A yellow, 5/8-inch-diameter polypropylene line floated
from the bow to a nearby orange ball--what these fishermen assumed had been
an anchor ball. From there, the line ran straight down into the depths.
"Oh,
my God," Burgess said to his nephew. "They must have been on
anchor."
Burgess reached for his marine radio and called, "Yeah, tugboat,
you on here?" When Houma answered,
Burgess said, "Yep, we know the guys there. Yeah, we know the boat. We
just, uh, I don't know what to do. I--" He paused and sighed.

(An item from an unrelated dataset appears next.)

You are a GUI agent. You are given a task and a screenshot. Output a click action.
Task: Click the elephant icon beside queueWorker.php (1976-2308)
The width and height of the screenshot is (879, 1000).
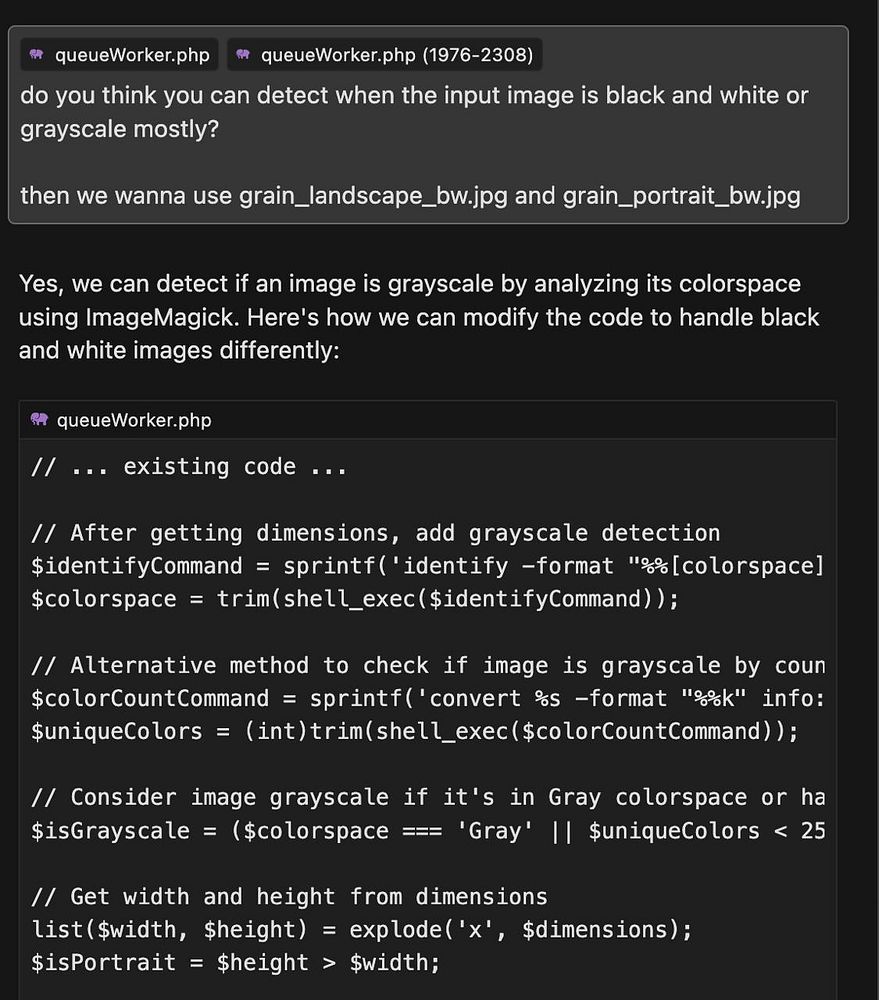pyautogui.click(x=244, y=55)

He whispered, "There's not much we can do here."
"Can
you get anywhere close to him so you can see if you can hear any noise or
anything?"
"We're
right alongside of it here. Hang on. Stand by a second. We're almost touching
it here."
Smith
reached for a harpoon and started hitting the hull in a systematic way that
would sound like help and not another collision to anyone trapped within. He
heard no reply. He banged on the hull some more. Gilson wondered if they weren't
listening hard enough for a response, or if someone might be alive but no
longer conscious.
At
5:34 a.m., 16 minutes after the Mayday call, Coast Guard Station Gloucester
called the Houma and announced that a
helicopter was en route from Air Station Cape Cod.
"OK,"
the Houma said. "The name of the
fishing vessel is the Heather Lynne.
It's capsized. Uh, Scotia Boat Too
is right at it now, putting the boat up on it to see if they can see anyone. I
don't see anyone in the water around here." A minute later he asked,
"Is the [Coast Guard vessel] that's coming going to have divers on
board?"
"Negative,"
the Coast Guard said. "The helo has a rescue swimmer."
"OK,"
Houma said. "Well, this vessel Heather
Lynne is capsized. Uh, there may be
survivors in the hull."
At
5:36 a.m., Burgess called Coast Guard Station Gloucester, which he had
overheard talking with the Houma.
"Did you say there's a helicopter on its way?"
"Roger,
Cap," came the reply. "En route from Cape Cod."
"Yeah,
I got you. We're touching it here. It's right upside down, bow's in the water,
stern's coming up here. I--." Again Burgess paused. "There's not much
we can do."
"Roger,
sir," Coast Guard Station Gloucester said at 5:36 a.m. "Be advised,
we're gonna call some divers."
"OK,"
Burgess said. "Very good. Thanks."
Nineteen
minutes after the Mayday call, Coast Guard Group Boston issued an Urgent Marine
Information Broadcast (UMIB) on hailing and distress VHF channel 16:
Pan Pan, Pan Pan, Pan Pan, hello
all stations. This is the United States Coast Guard Boston Massachusetts Group,
United States Coast Guard Boston Massachusetts Group. Break quote. Time 0936
Greenwich Mean Time. The Coast Guard has received a report of a vessel capsized
in position 42 41 decimal 75 degrees north, 070 22 decimal 4 degrees west,
approximately ten nautical miles off Cape Ann. All vessels are requested to
keep a sharp lookout, assist if possible and report all sightings to any Coast
Guard unit. Unquote break. This is the United States Coast Guard Boston Massachusetts
Group, out.
Burgess
heard this broadcast aboard the Scotia Boat Too while Smith continued pounding on the thick fiberglass hull of the Heather
Lynne II with his harpoon. He'd yell,
"Hello? Hello? Is anybody there?" They'd pause and listen for a
response. Again he'd pound and they'd shout.
Then Gilson said
to Smith, "Dude, I think I hear something."